Seconda ondata Covid, disastro Italia: le previsioni Osce sul Pil

Nel suo ultimo report l'Osce prevede un crollo del Pil italiano ai livelli di addirittura 20 anni fa. Ecco cosa dobbiamo attenderci, e come potremmo salvarci

Una catastrofe, per di più annunciata. In caso di seconda ondata di Covid, l’Italia sprofonderebbe ai livelli non di 20 anni fa, come qualcuno annunciava, ma ben 30. Il Pil pro-capite italiano, in termini reali, nel 2020 scivolerà attorno ai livelli del 1993.

La previsione Osce

La previsione arriva nientemeno che dall’Osce, che dipinge un quadro davvero impietoso per il Belpaese. Nel 2019 il Pil reale pro-capite italiano era già tornato ai livelli del 2000, come aveva segnalato l’Ocse stesso. Ma nell’Economic Outlook semestrale appena diffuso si prevede per quest’anno una riduzione del Pil dell’11,3%, a causa della pandemia, e addirittura del 14% nel caso di una seconda ondata di contagi Covid.

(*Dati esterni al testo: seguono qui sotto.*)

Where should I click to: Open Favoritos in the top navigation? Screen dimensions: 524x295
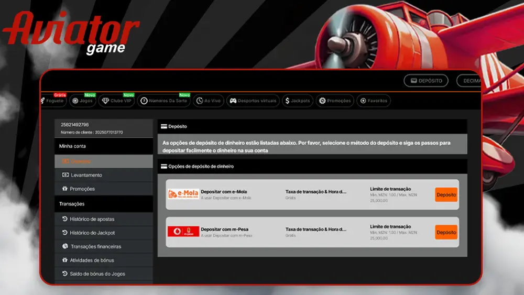pos(373,101)
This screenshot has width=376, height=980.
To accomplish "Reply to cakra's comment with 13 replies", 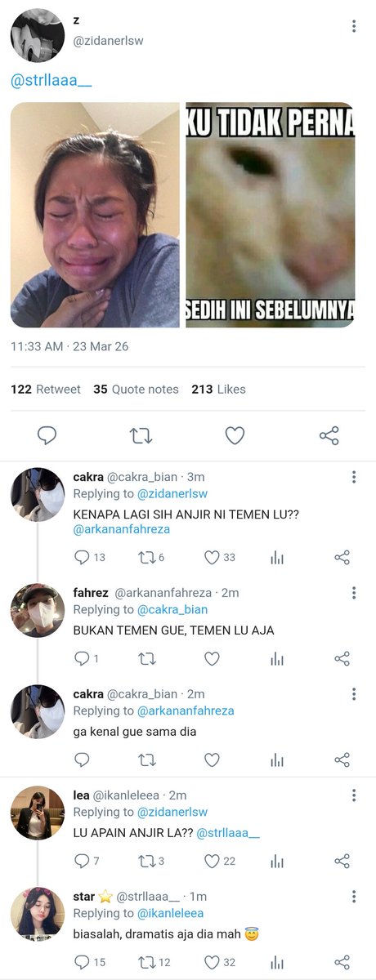I will [81, 558].
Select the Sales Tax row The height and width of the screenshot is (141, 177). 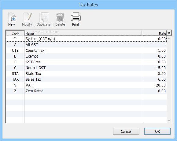(x=86, y=79)
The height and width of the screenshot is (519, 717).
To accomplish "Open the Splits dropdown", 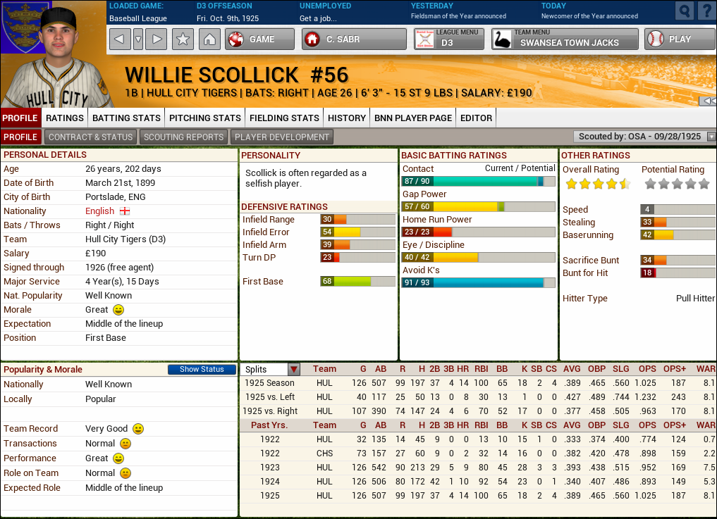I will pyautogui.click(x=293, y=369).
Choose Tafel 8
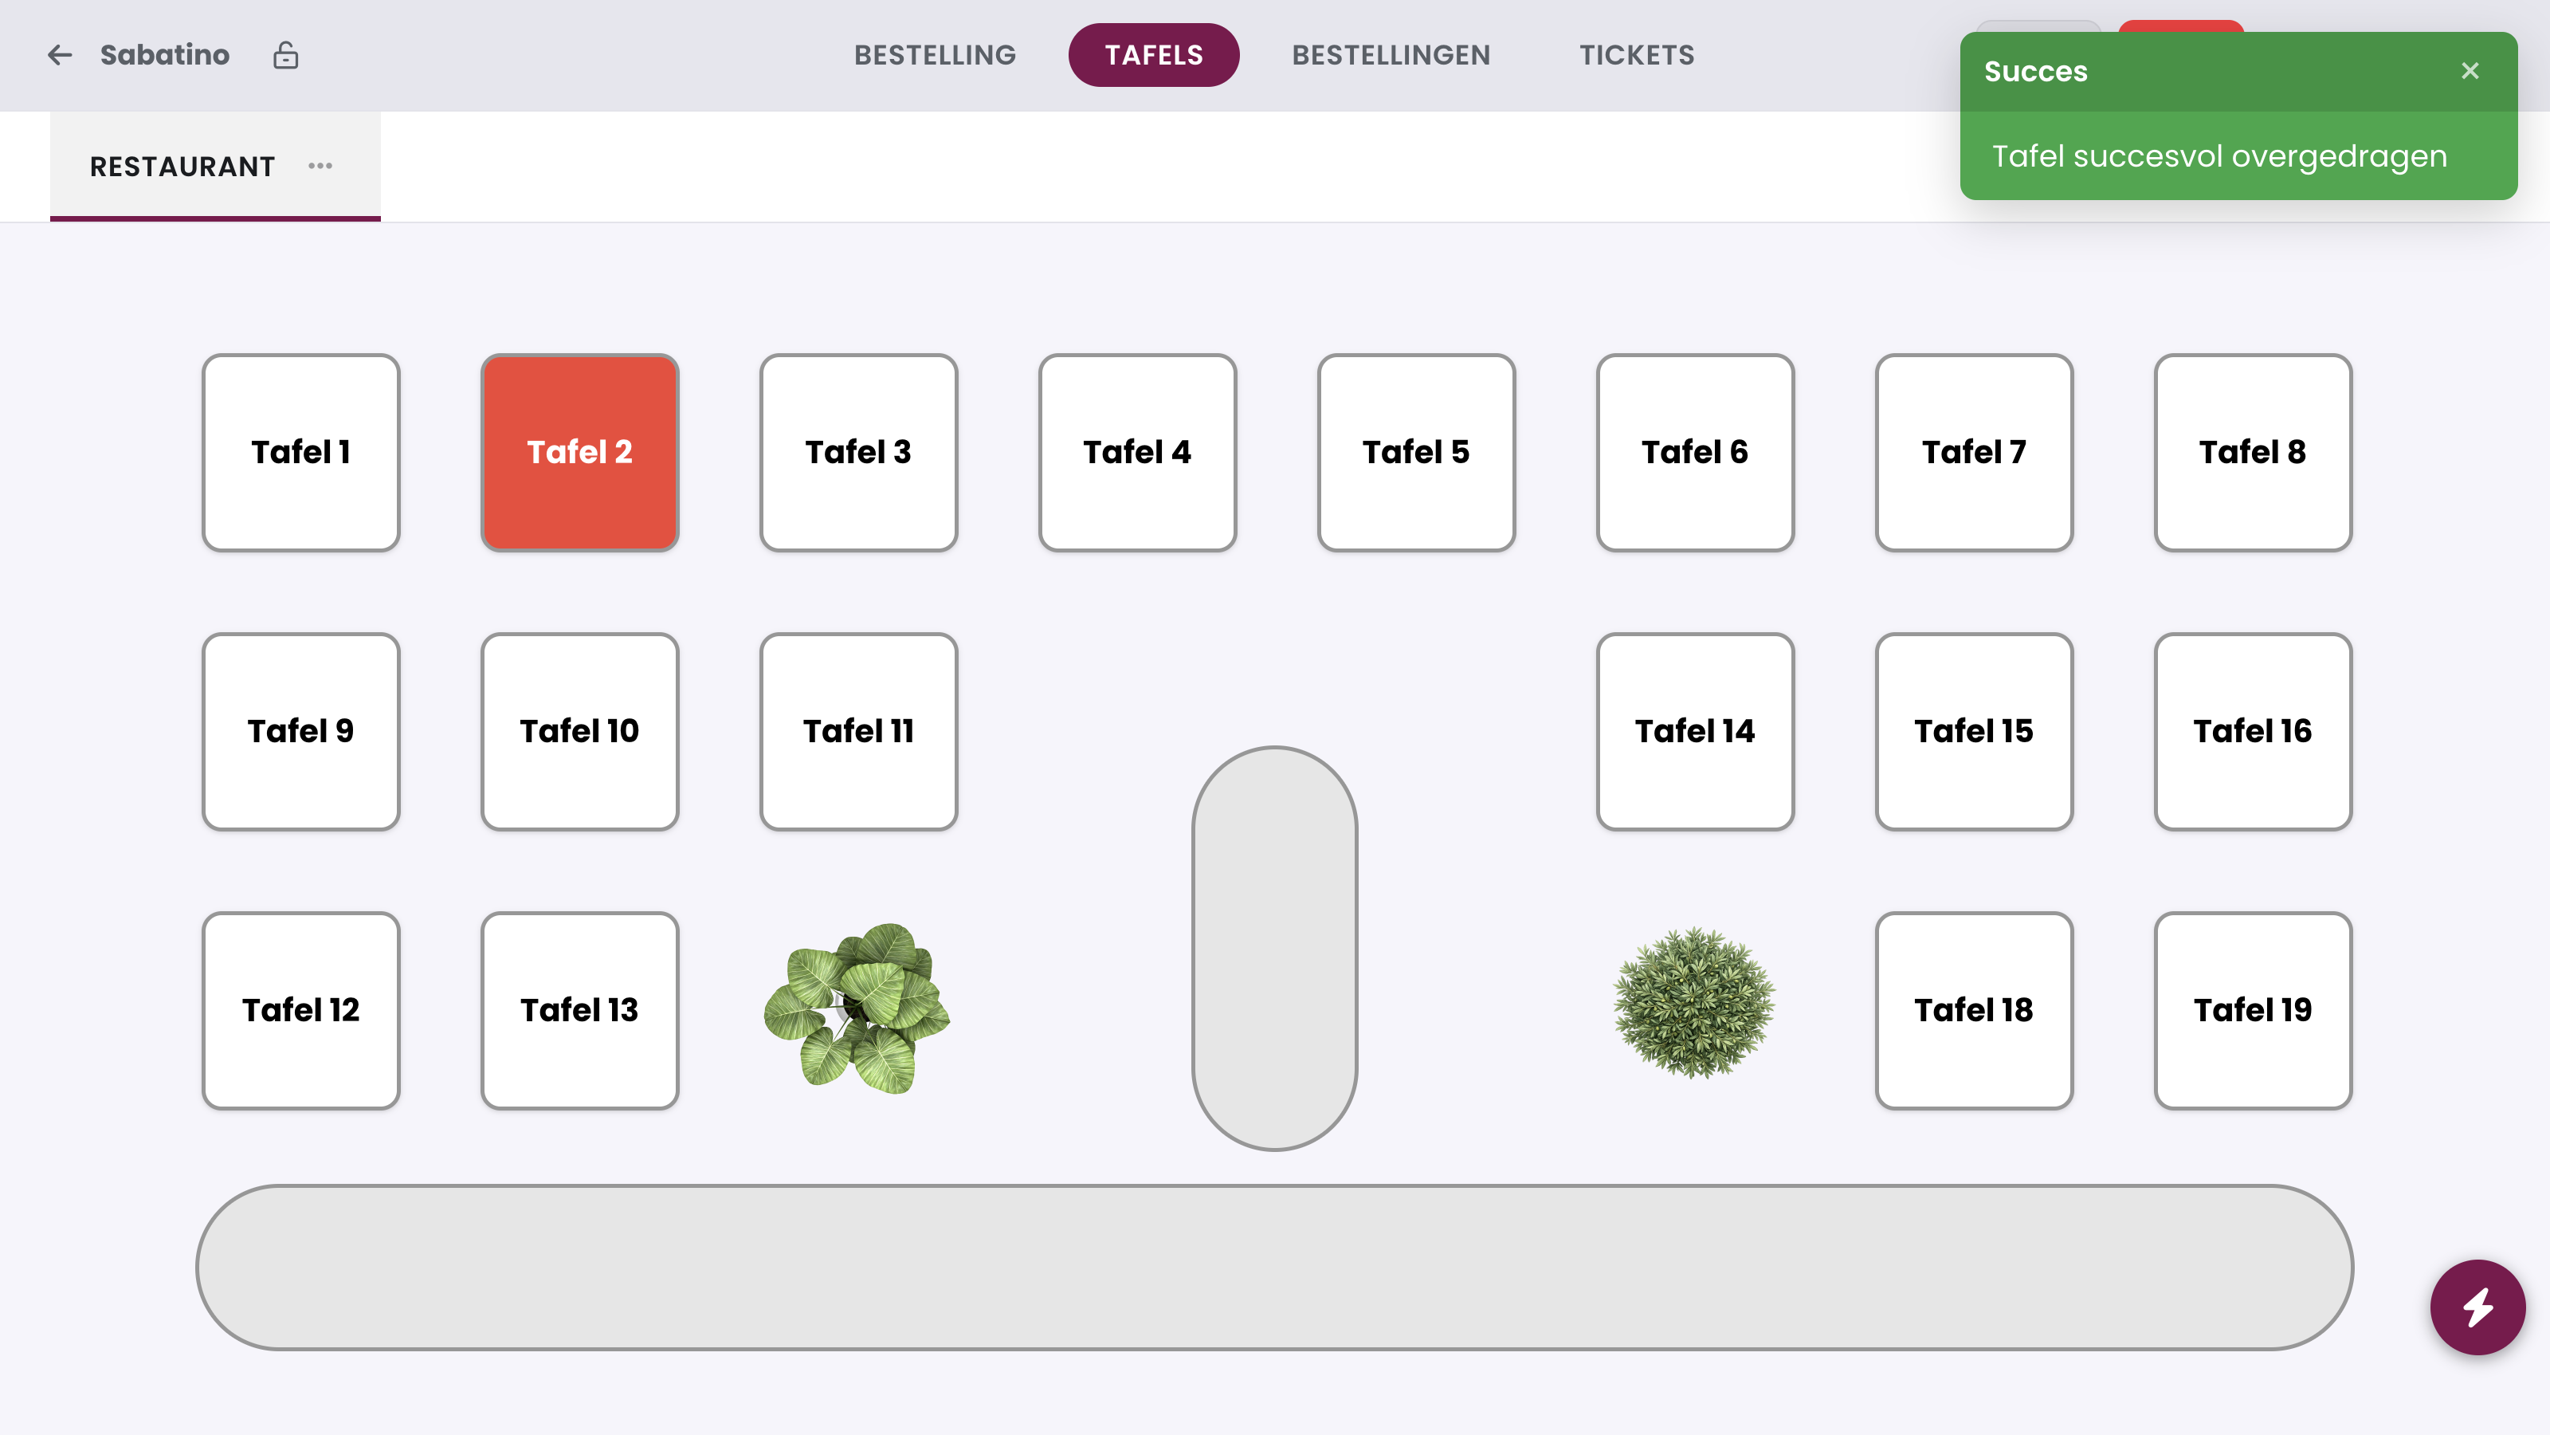 pos(2253,453)
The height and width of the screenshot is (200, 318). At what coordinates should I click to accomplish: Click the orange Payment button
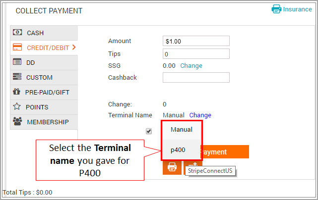coord(225,152)
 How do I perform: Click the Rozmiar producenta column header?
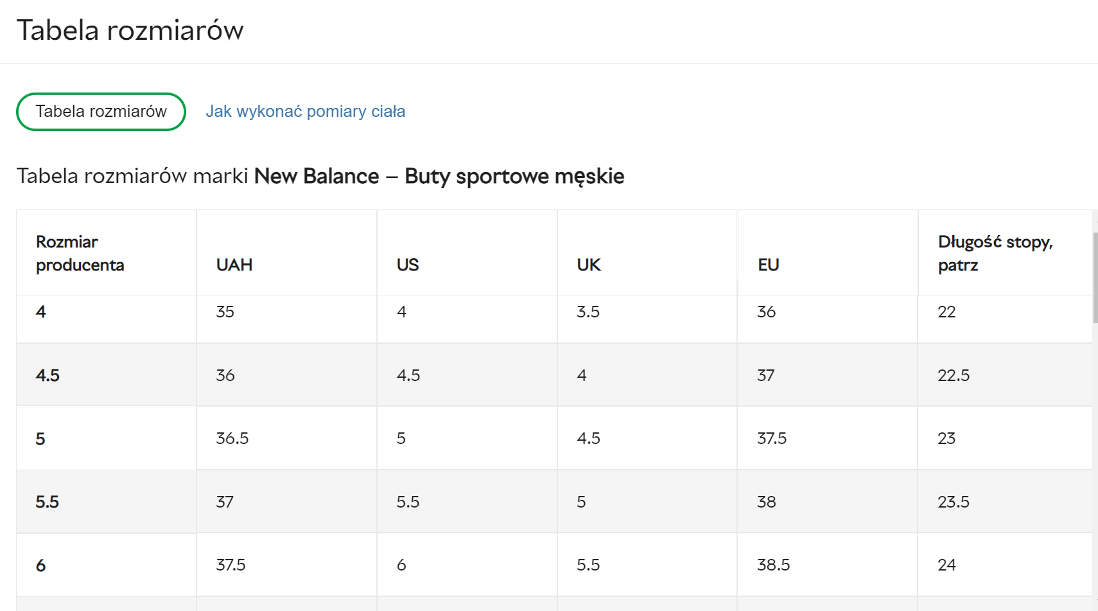(x=80, y=253)
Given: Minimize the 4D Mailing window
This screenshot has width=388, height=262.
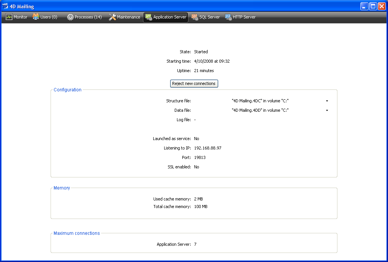Looking at the screenshot, I should (364, 6).
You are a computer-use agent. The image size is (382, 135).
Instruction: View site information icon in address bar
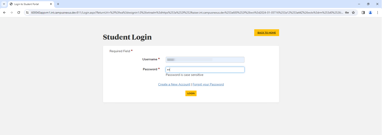(x=27, y=13)
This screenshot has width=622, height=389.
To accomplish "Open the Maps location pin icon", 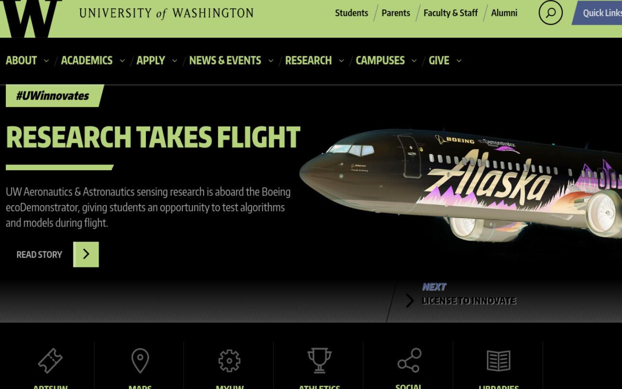I will coord(140,361).
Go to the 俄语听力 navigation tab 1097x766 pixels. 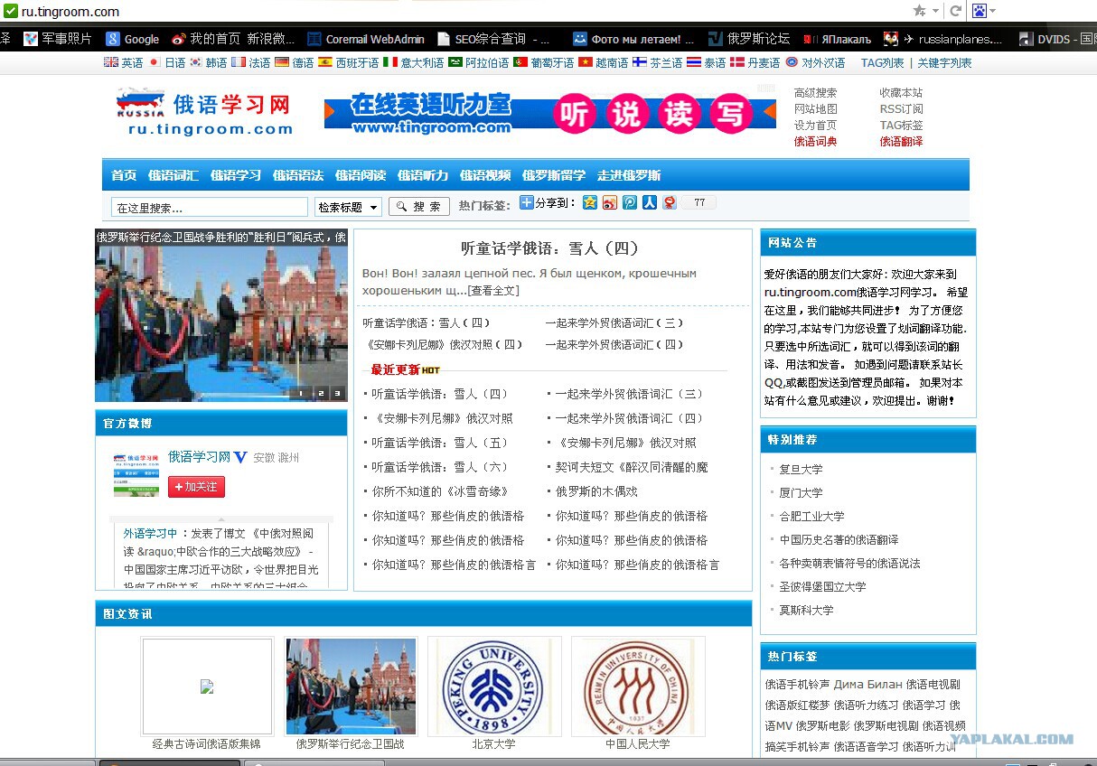[x=423, y=175]
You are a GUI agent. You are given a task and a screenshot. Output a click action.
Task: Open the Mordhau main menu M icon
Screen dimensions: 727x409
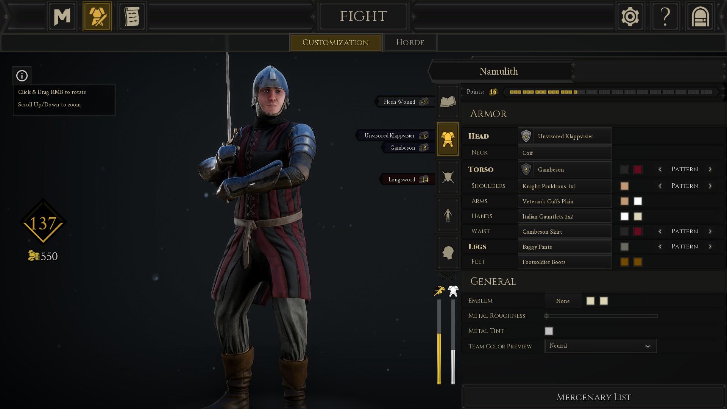coord(62,17)
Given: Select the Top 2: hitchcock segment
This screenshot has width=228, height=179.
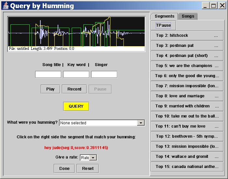Looking at the screenshot, I should pos(187,35).
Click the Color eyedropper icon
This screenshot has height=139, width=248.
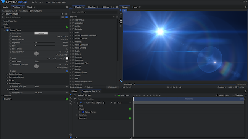pyautogui.click(x=64, y=58)
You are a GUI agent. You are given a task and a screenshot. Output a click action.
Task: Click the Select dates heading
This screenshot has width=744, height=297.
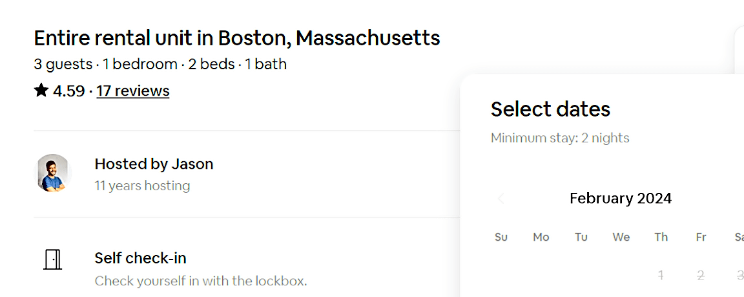[550, 109]
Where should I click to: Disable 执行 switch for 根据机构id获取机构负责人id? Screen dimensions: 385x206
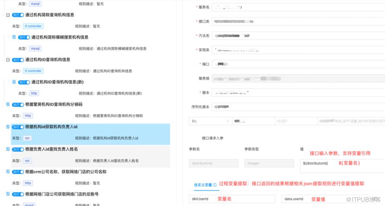click(x=18, y=127)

Le previsioni, che tutto sommato sembrano migliori di Francia (-11,4% e -14,1%) e Spagna (-11,1% e -14,4%), restituiscono la fotografia di un Paese, che, come sappiamo, è entrato prima nella crisi sanitaria ed è anche uscito un po’ prima. Non solo: che, anche, è stato in grado di contenere l’epidemia al Nord del Paese, anche se la Lombardia è stata la regione più colpita, mentre in Spagna la crisi ha colpito duramente sia Madrid sia Barcellona, cioè entrambi i maggiori centri economici del Paese, spiega il responsabile Osce per l’Italia Tim Bulman.

Secondo il report, nel 2021 la situazione dovrebbe migliorare leggermente, ma resterebbe ancora sui livelli di fine anni Novanta (1997-98).

Paura per il debito pubblico

L’altra dolorosissima spina nel fianco per noi è sempre il debito pubblico, che a causa del Coronavirus potrebbe sfiorare il 170% del Pil. Spiega Bulman che il debito sale così tanto perché c’è una caduta del Pil nominale causata da uno shock temporaneo sull’attività. “Nel 2021 ci sarà un miglioramento man mano che l’attività riparte”.

Deficit e debito sono necessari per quest’anno e il prossimo per sostenere la domanda e gli investimenti, ad esempio nelle infrastrutture, chiarisce Bulman. E l’italia dovrebbe comunque riuscire a sostenerne l’aumento, e continuare a finanziarsi a tassi ragionevoli, come avviene ora grazie alla Bce.

Il modo migliore per ridurre il debito resta, comunque, quello di alzare il livello del Pil, anche passando da una maggiore partecipazione al lavoro, in particolare delle donne e al Sud. In sostanza, facendo riforme importanti.